Hedefler
1. Fuar haberine göre ETİK heyetinde yer alan kişilerin adlarını sıralayın.
2. Fuar haberini kaldığı yerden sürdürün.

Metin
•••••
Ege Turistik
İşletmeler ve Konaklamalar Birliği (ETİK) üyesi turizmciler 2024'ün ilk
Uluslararası Turizm Fuarı olan Hollanda Vakantiebeurs Utrecht Turizm Fuarına
katıldılar. Fuarda açtıkları stantlarla tanıtım faaliyetlerini sürdürürken
Benelüks ülkeleri başta olmak üzere Avrupalı tur operatörleri ve turizm
bileşenleriyle görüşmeler yaptılar. Avrupa pazarının nabzını önemli ölçüde
tutan Hollanda Turizm Fuarında Türk turizminin geleceğine olumsuz etki edecek
önemli konuların varlığını tespit ederek kamuoyunun ve karar vericilerin
dikkatine sundular.
Fuara katılan
ETİK heyetinde Başkan Mehmet İşler ile birlikte yönetim kurulu üyeleri Orhan
Belge, Bilge Durdu İşler ve Halil Yeni'de yer aldı. Bölge turizminin 2024
sezonu hedefleri doğrultusunda tanıtım ve talep oluşturma faaliyetleri
gerçekleştiren heyet, yetkililer ve turizm bileşenlerinin yanı sıra Hollanda
Türk Kültür ve Turizm Ofisi Müdürü Pınar Bilgen Ermiş ile de görüştü.
Türkiye
Otelciler Federasyonu (TÜROFED) Başkan yardımcısı ve ETİK Başkanı Mehmet İşler
Hollanda Turizm Fuarında klasik fuar işlevlerini yerine getirmenin yanısıra
Türk Turizminin geleceği için büyük dersler çıkarma olanağı bulduklarını,
Avrupa’nın ulaşım ve seyahat edilecek ülke tercihlerinde büyük değişime
gittiğini, gereken yapılmazsa bunun ülkemiz için ağır sonuçlar doğurabileceğini
söyledi
TÜRK
TURİZMİNİN ÖNÜNDE AŞILMASI GEREKEN EN ÖNEMLİ EŞİK
Mehmet İşler;
“ Hollanda Turizm Fuarı ezberlerimizi bozmamız konusunda bize büyük yön verdi.
•••••
Sağlanan Bilgiler
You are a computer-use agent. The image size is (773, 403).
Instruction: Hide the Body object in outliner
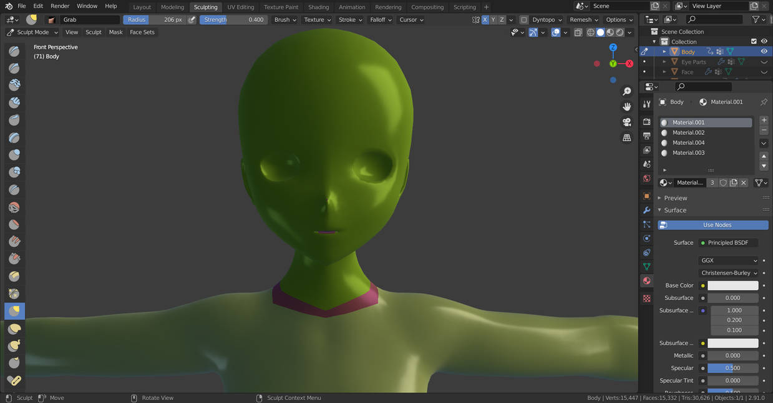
•••••
Görev Yanıtları
1. Mehmet İşler, Orhan Belge, Bilge Durdu İşler, Halil Yeni

2.
Avrupa'nın önemli pazarlarından ve o pazarında önemli dinamiklerinden olan
Hollanda Fuarında şunu gördük ki Avrupa Birliği ülkeleri artık birlik üyesi
ülkeler arasındaki seyahatleri desteklemek istiyor. Mevcut mali kaynaklarının
birlik ülkeleri arasında dağılımını temine çalışıyor. Bunun haklı sebeplere
dayandığını dikte ederek, son tüketici dediğimiz vatandaşlarını ikna edebilecek
söylemler geliştirmişler. Çevreci ve doğaya saygılı turizm modellemesini
desteklemek gibi bir tez üzerine yoğunlaşmışlar. Plastik kullanımının
önlenmesiyle başlayan bu tez çevreye zararlı gazların salınımının
sıfırlanmasıyla zirve yapmış durumda. Dikkatimizi en çok, uçakla seyahat edilen
ülkelerin gözden düşeceği, elektrikli tren veya elektrikli araç kullanımının
yaygın olduğu ülkelere çok daha fazla seyahat yapılacağı konusu çekti. Turizmde
Sürdürülebilirliği isterken, aslında kendi ülkelerinde bu konuda ne kadar çok
mesafe kat ettiklerine de şahit olduk. Buna dayanarak bir hukuk oluşturmaya,
haklı bir sebebe dayandırarak vatandaşlarını birlik dışındaki ülkelere
göndermemeye kararlı olduklarını gördük. Bu Türk Turizminin önünde aşılması
gereken çok önemli va hayati bir eşiktir. Turizm paydaşlarımız bir an önce
Turizmde Sürdürülebilirlik Belgeleri’ni almalıdır. Bununla yetinmemeli,
ülkemizin karar vericileri de tüm diğer sektörlerde bir an önce çevreci, doğaya
saygılı, emisyon oranlarının sıfıra indiği uygulamalara dönülmesini sağlayacak
tedbirleri almalıdır. Elektrikli araçlara dönüşüm bunlardan biridir. Demiryolu
taşımacılığı, özellikle elektrikli hızlı trenlerle ulaşım, bu süreçte çok
önemli ve belirleyici bir unsur olacaktır. Uçakla ilgili destinasyonların
gözden düşeceği ve hatta satılamayacağı göz önüne alınarak yeniden kendimize
bir format atmamız gerekiyor. Kültür ve Turizm Bakanlığı bu formatı erken
görüp, turistik tesislere bu kriterleri getirmesine rağmen, değişim sadece
turizm sektörüyle sağlanamaz. Tüm sektörlerin buna özen göstermesi gerekir.
Aksi halde; Avrupa’nın kendisine haklı bir sebep çıkarmak ve alan açmak
amacında olduğunu bile bile, oyunun dışında tutulacağımızı görmemiz lazım. Bunu
doğru planlamalı, gerekeni yapmalı, turizm ve diğer sektörlerde kazandığımız
mevzileri kaybetmemeli ve geri gitmemeliyiz. Bu gerçeklik üzerinden hareket
etmek, ülkemiz, sektörümüz ve sektör bileşenlerimizin yararına olacaktır.”
dedi.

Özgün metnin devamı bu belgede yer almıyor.